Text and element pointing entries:

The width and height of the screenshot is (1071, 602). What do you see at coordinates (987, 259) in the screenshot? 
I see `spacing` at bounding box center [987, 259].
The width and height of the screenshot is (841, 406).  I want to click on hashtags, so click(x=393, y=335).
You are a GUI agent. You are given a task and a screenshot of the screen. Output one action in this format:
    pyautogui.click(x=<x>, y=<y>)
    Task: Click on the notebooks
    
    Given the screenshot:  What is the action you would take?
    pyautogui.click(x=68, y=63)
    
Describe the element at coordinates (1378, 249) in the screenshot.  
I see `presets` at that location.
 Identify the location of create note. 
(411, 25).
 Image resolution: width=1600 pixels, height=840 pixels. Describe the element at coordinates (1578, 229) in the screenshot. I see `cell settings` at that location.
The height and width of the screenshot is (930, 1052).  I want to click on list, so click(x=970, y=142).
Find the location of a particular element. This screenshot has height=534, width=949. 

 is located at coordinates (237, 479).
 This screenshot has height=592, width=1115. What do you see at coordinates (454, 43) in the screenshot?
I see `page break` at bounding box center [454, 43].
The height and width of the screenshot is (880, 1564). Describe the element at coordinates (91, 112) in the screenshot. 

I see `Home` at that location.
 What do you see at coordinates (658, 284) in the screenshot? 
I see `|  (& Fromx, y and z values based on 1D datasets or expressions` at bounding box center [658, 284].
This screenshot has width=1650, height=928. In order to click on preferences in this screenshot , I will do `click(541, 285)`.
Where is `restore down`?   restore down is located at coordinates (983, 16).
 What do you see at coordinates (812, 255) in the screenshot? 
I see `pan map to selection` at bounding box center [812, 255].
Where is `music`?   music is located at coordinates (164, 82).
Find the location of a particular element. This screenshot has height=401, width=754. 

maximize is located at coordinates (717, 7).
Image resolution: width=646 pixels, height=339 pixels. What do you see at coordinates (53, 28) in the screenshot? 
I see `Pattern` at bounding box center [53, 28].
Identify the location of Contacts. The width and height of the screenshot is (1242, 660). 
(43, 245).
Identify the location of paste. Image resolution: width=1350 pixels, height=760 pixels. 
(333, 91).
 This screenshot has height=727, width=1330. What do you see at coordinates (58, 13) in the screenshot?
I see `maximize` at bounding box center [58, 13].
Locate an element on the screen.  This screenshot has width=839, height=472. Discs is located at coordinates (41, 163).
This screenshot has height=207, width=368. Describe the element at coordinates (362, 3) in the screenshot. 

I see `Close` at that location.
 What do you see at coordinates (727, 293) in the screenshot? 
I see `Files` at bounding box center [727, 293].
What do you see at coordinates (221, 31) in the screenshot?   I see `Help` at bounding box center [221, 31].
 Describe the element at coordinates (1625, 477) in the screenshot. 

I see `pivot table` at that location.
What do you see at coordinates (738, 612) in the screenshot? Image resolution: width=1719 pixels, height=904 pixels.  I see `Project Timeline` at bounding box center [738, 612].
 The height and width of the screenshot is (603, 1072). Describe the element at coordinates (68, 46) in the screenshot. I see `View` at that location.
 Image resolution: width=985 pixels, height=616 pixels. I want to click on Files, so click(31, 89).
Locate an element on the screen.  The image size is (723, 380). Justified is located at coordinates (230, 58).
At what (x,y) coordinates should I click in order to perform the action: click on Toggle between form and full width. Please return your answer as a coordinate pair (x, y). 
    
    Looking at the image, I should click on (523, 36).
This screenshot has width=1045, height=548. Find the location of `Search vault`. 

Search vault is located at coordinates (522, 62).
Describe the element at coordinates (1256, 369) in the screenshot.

▸ **Written task**: Output every one of the entries above again, line by line, with no changes.

▸ **Written reply**:
The width and height of the screenshot is (1071, 602). What do you see at coordinates (987, 259) in the screenshot? 
I see `spacing` at bounding box center [987, 259].
The width and height of the screenshot is (841, 406).  I want to click on hashtags, so click(x=393, y=335).
You are a GUI agent. You are given a task and a screenshot of the screen. Output one action in this format:
    pyautogui.click(x=<x>, y=<y>)
    Task: Click on the notebooks
    
    Given the screenshot:  What is the action you would take?
    pyautogui.click(x=68, y=63)
    
Describe the element at coordinates (1378, 249) in the screenshot.  
I see `presets` at that location.
 Identify the location of create note. 
(411, 25).
 Image resolution: width=1600 pixels, height=840 pixels. Describe the element at coordinates (1578, 229) in the screenshot. I see `cell settings` at that location.
The height and width of the screenshot is (930, 1052).  I want to click on list, so click(x=970, y=142).
Find the location of a particular element. This screenshot has height=534, width=949. 

 is located at coordinates (237, 479).
 This screenshot has height=592, width=1115. What do you see at coordinates (454, 43) in the screenshot?
I see `page break` at bounding box center [454, 43].
The height and width of the screenshot is (880, 1564). Describe the element at coordinates (91, 112) in the screenshot. 

I see `Home` at that location.
 What do you see at coordinates (658, 284) in the screenshot? 
I see `|  (& Fromx, y and z values based on 1D datasets or expressions` at bounding box center [658, 284].
This screenshot has width=1650, height=928. In order to click on preferences in this screenshot , I will do `click(541, 285)`.
Where is `restore down`?   restore down is located at coordinates (983, 16).
 What do you see at coordinates (812, 255) in the screenshot? 
I see `pan map to selection` at bounding box center [812, 255].
Where is `music`?   music is located at coordinates (164, 82).
Find the location of a particular element. This screenshot has height=401, width=754. 

maximize is located at coordinates (717, 7).
Image resolution: width=646 pixels, height=339 pixels. What do you see at coordinates (53, 28) in the screenshot? 
I see `Pattern` at bounding box center [53, 28].
Identify the location of Contacts. The width and height of the screenshot is (1242, 660). 
(43, 245).
Identify the location of paste. Image resolution: width=1350 pixels, height=760 pixels. 
(333, 91).
 This screenshot has height=727, width=1330. What do you see at coordinates (58, 13) in the screenshot?
I see `maximize` at bounding box center [58, 13].
Locate an element on the screen.  This screenshot has width=839, height=472. Discs is located at coordinates (41, 163).
This screenshot has height=207, width=368. Describe the element at coordinates (362, 3) in the screenshot. 

I see `Close` at that location.
 What do you see at coordinates (727, 293) in the screenshot? 
I see `Files` at bounding box center [727, 293].
What do you see at coordinates (221, 31) in the screenshot?   I see `Help` at bounding box center [221, 31].
 Describe the element at coordinates (1625, 477) in the screenshot. 

I see `pivot table` at that location.
What do you see at coordinates (738, 612) in the screenshot? Image resolution: width=1719 pixels, height=904 pixels.  I see `Project Timeline` at bounding box center [738, 612].
 The height and width of the screenshot is (603, 1072). Describe the element at coordinates (68, 46) in the screenshot. I see `View` at that location.
 Image resolution: width=985 pixels, height=616 pixels. I want to click on Files, so click(31, 89).
Locate an element on the screen.  The image size is (723, 380). Justified is located at coordinates (230, 58).
At what (x,y) coordinates should I click in order to perform the action: click on Toggle between form and full width. Please return your answer as a coordinate pair (x, y). 
    
    Looking at the image, I should click on (523, 36).
This screenshot has width=1045, height=548. Find the location of `Search vault`. 

Search vault is located at coordinates (522, 62).
Describe the element at coordinates (1256, 369) in the screenshot.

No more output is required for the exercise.